Employment-Ninth Circuit Finds That A Plaintiff Is Not A Qualified Individual For ADA Purposes If She Cannot Meet Her Employer’s Attendance Requirements

In Samper v. Providence St. Vincent Medical Center, No. 10-35811 (9th Cir. 2012), the plaintiff, Monica Samper (“Samper”), was appealing the district court’s summary judgment against her. Samper had been employed by Providence St. Vincent (“Providence”) as a neo-natal intensive care unit (“NICU”) nurse for eleven years. Since at least 2005, she has had fibromyalgia, a condition that limits her sleep and causes her chronic pain. Providence’s attendance policy allowed only five unplanned absences in a twelve month period. Samper worked only part-time, but she regularly exceeded the allowed number of such absences. At one point, Samper sought permission from Providence to take an unspecified number of unplanned absences from her job. Her request was denied. Providence later terminated Samper due to the excessive absences.

This suit ensued. Samper claimed that Providence had violated the Americans with Disabilities Act (the “ADA”), by failing to provide her with reasonable accommodation for her illness. The issue for the Ninth Circuit Court of Appeals (the “Court”): was compliance with Providence’s attendance policy an essential part of Samper’s job, so that her inability adhere to the policy means that she cannot be a qualified individual for ADA purposes?

In analyzing the case, the Court said that, to establish a prima facie case for failure to accommodate under the ADA, Samper must show that (1) she is disabled within the meaning of the ADA, (2) she is a qualified individual able to perform the essential functions of the job with reasonable accommodation, and (3) she suffered an adverse employment action because of her disability. Prong (1) and (3) are met, particularly with the fibromyalgia, but does Samper meet prong (2)? The Court felt that prong (2) is not met, since regular attendance-which Samper did not have-is an essential function of the NICU nurse position.

(Pixel coordinate grounding data)

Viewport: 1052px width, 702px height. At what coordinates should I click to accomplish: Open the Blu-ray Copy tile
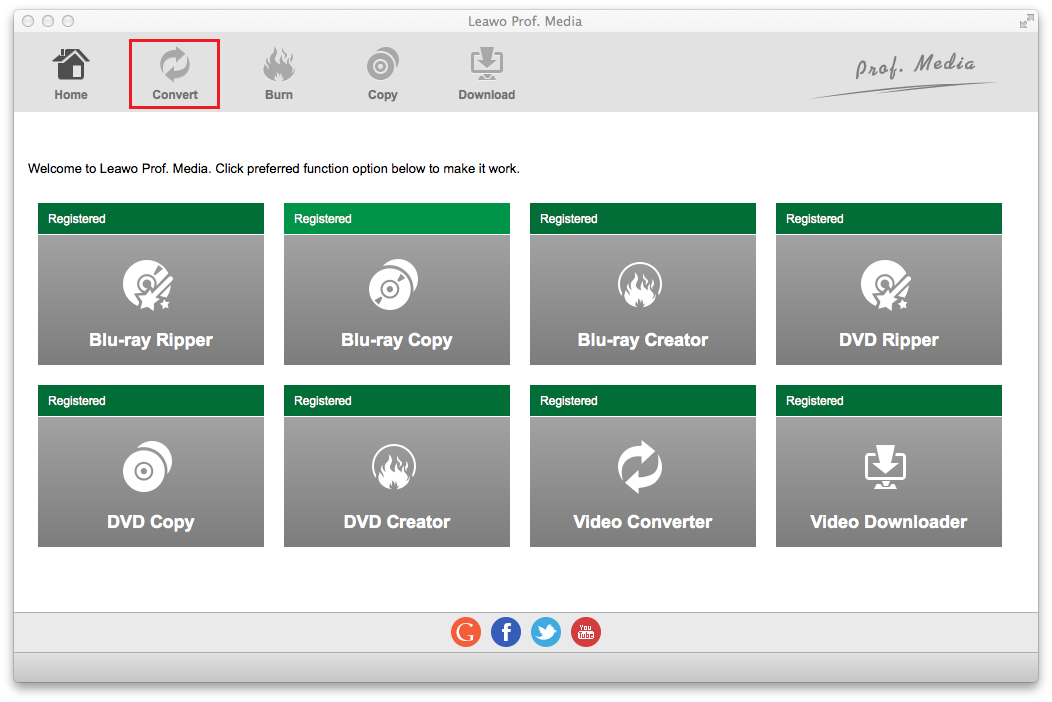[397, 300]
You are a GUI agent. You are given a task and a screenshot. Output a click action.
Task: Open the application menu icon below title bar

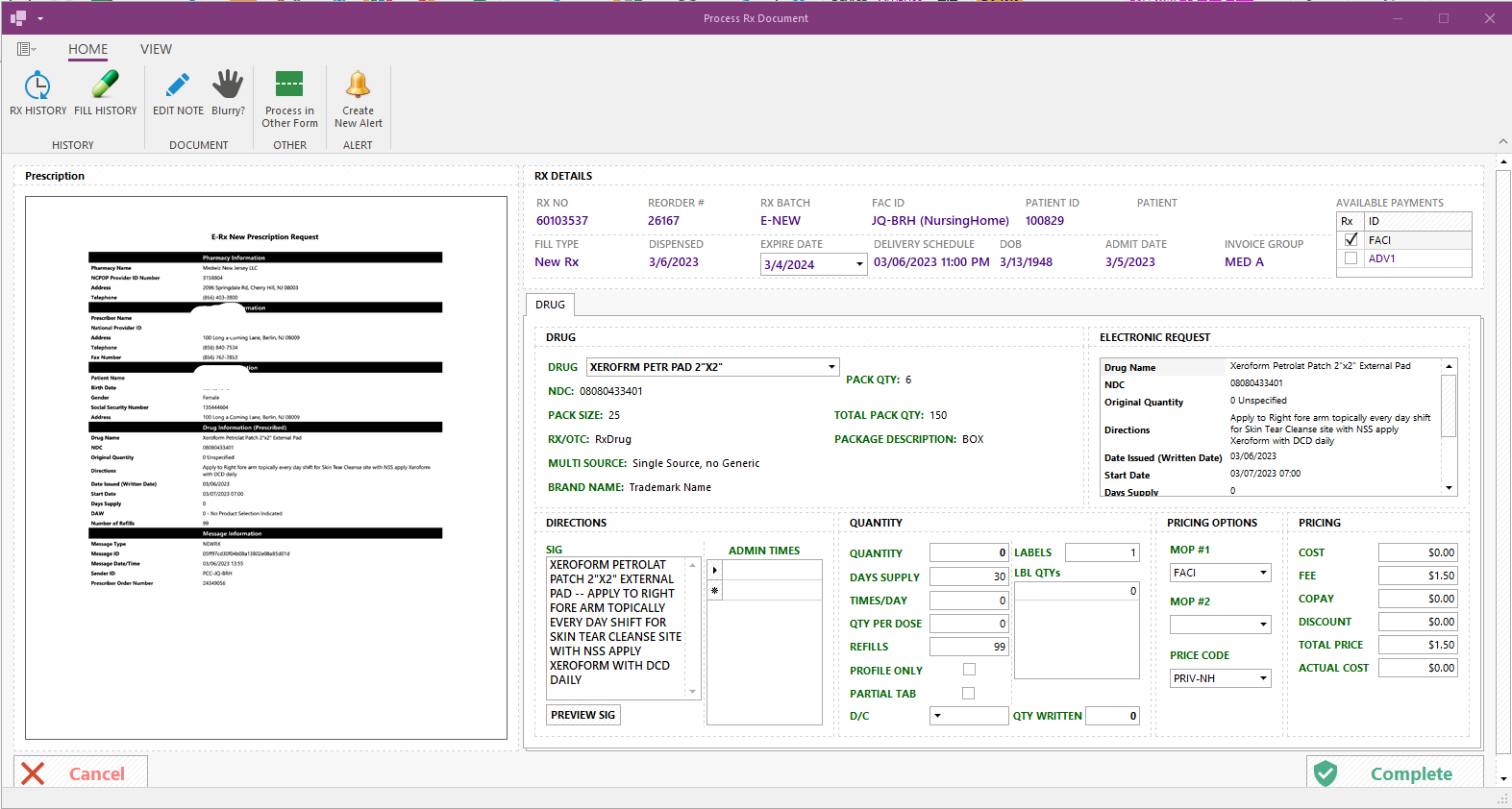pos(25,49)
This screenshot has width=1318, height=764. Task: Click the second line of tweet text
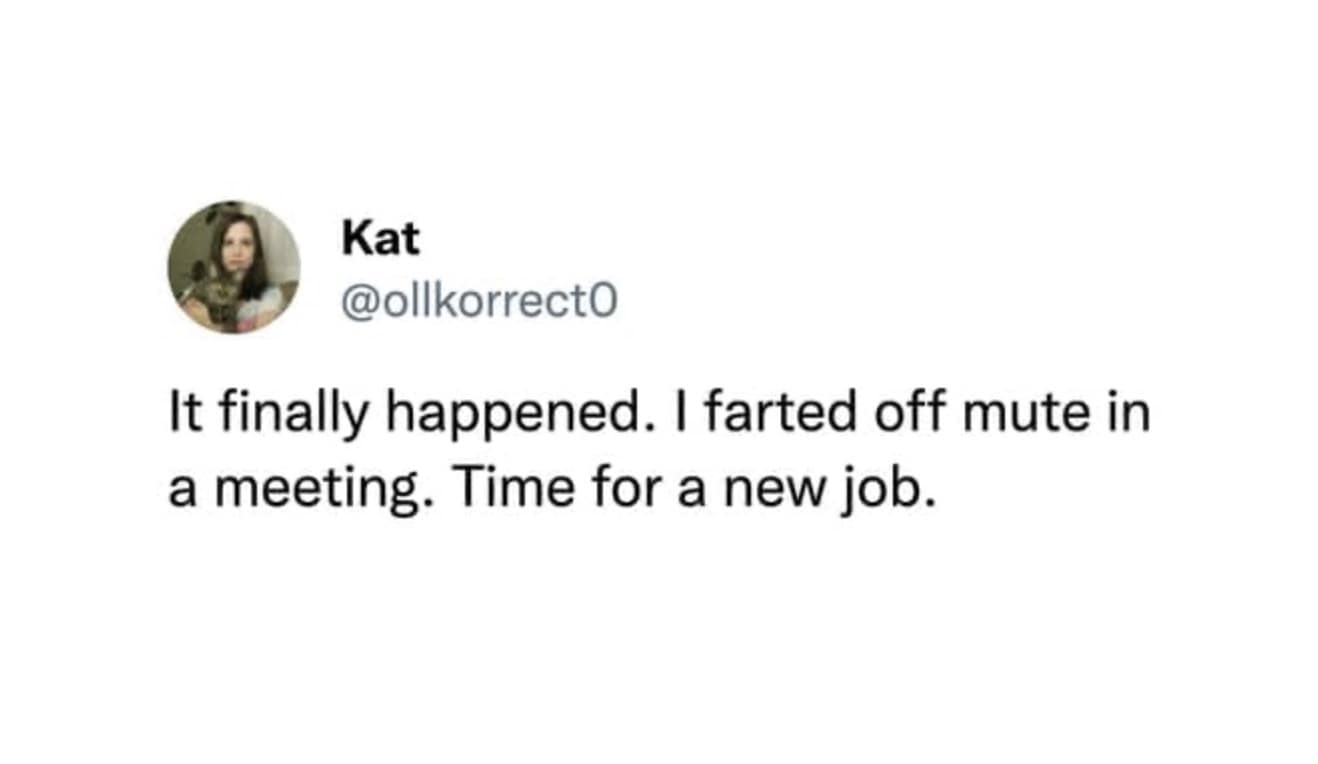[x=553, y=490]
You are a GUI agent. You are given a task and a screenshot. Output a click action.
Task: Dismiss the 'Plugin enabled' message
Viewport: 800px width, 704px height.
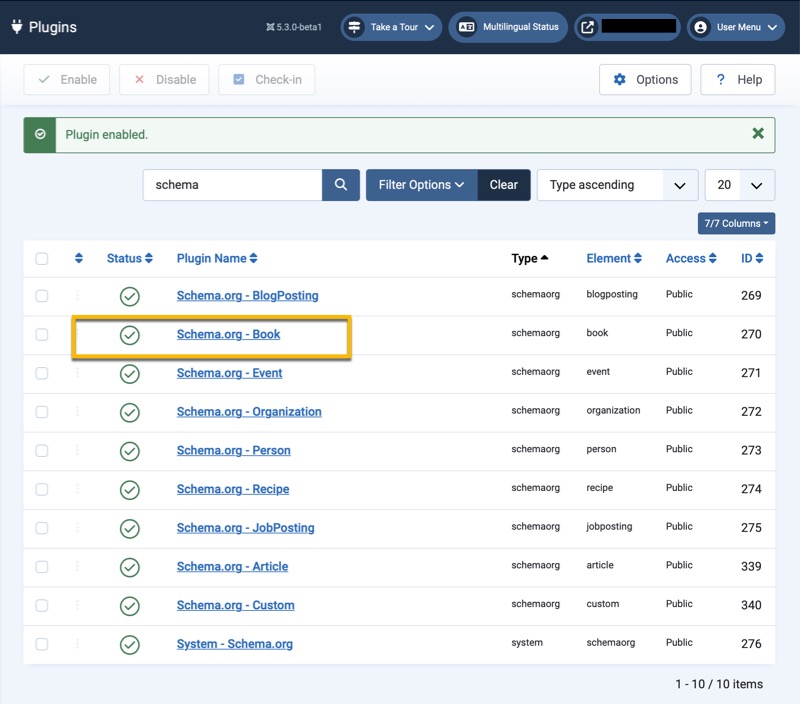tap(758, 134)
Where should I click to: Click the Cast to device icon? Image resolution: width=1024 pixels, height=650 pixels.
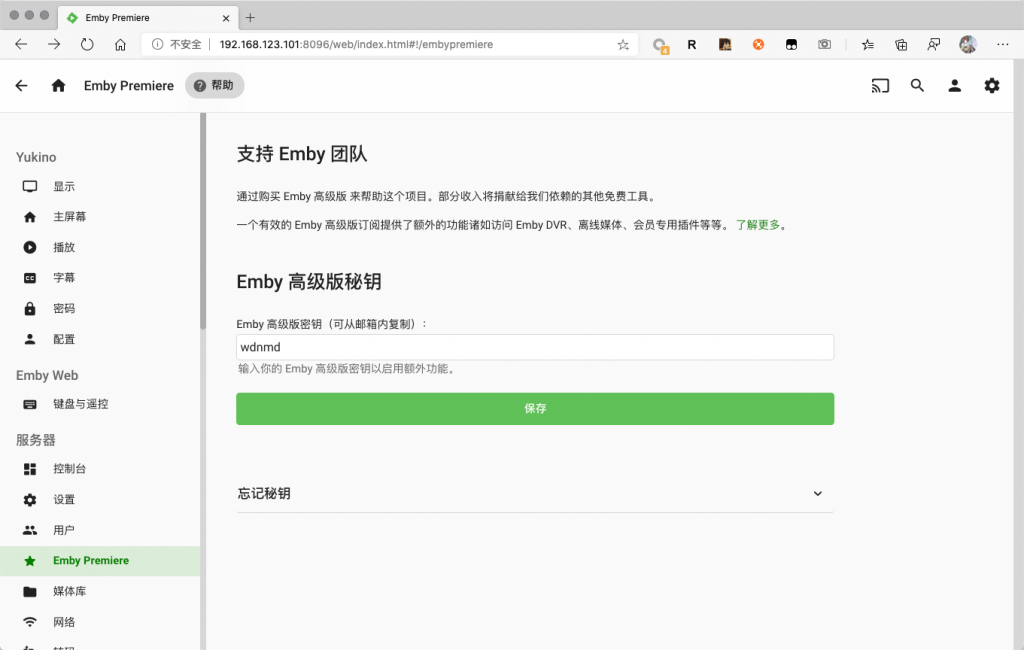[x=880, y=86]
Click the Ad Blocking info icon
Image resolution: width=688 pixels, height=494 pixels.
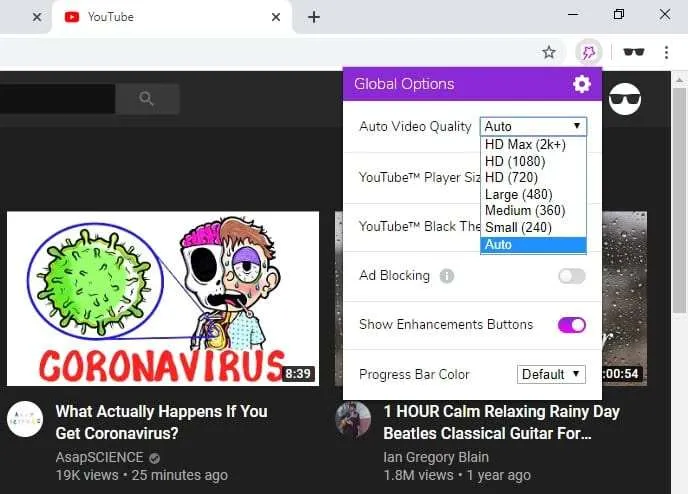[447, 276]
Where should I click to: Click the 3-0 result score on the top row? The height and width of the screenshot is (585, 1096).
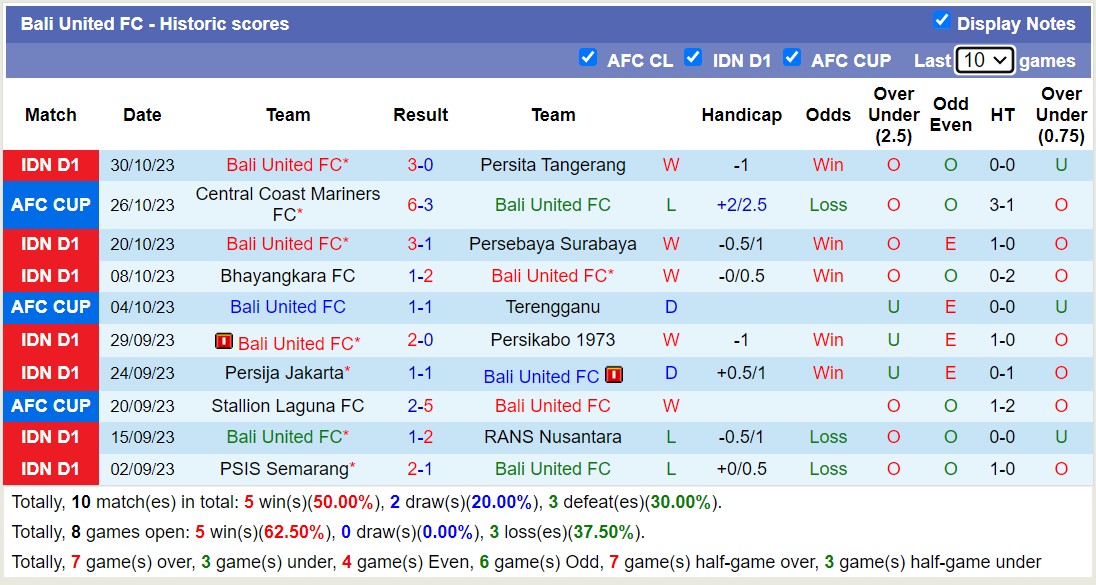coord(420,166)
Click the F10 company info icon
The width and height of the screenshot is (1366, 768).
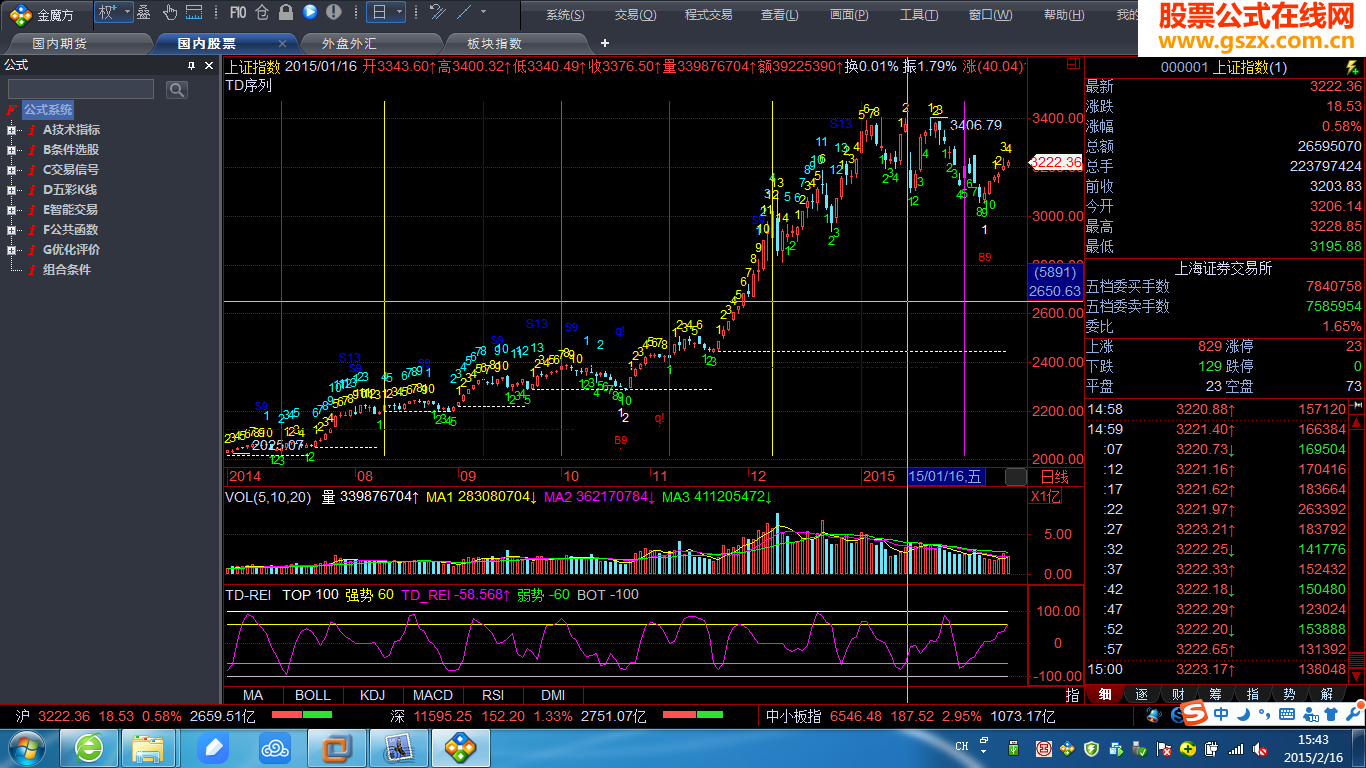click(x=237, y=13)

ACTIVITIES ->
**A.** From the ADA case summary, list the three things Samper must show to establish a prima facie case for failure to accommodate.
**B.** In the ADA case summary, how many unplanned absences did Providence's attendance policy permit in a twelve month period?
**C.** Pick up the ADA case summary about Samper and Providence where it ends.
You won't need the listing for any of this.

OUTPUTS FOR THE TASKS ->
**A.**
1. She is disabled within the meaning of the ADA.
2. She is a qualified individual able to perform the essential functions of the job with reasonable accommodation.
3. She suffered an adverse employment action because of her disability.

**B.** Five.

**C.**
The Court explained that NICU nurses must have specialized training, and it is very difficult to find replacements, especially for unscheduled absences. As a NICU nurse, Samper’s job unites a trinity of requirements that make regular on-site presence necessary for regular performance: teamwork, face-to-face interaction with patients and their families, and working with medical equipment. This is not a job where it is possible to argue that workers were basically fungible with one another, so that it did not matter who was doing the job on any particular day. As to the possibility of a reasonable accommodation, Samper requests unlimited unplanned absences. She essentially asks for a reasonable accommodation that exempts her from an essential function-the job attendance. Thus, no reasonable accommodation had been identified. The Court concluded that Samper did not meet prong (2) for establishing her prima facie case, and affirmed the district court’s summary judgment against her.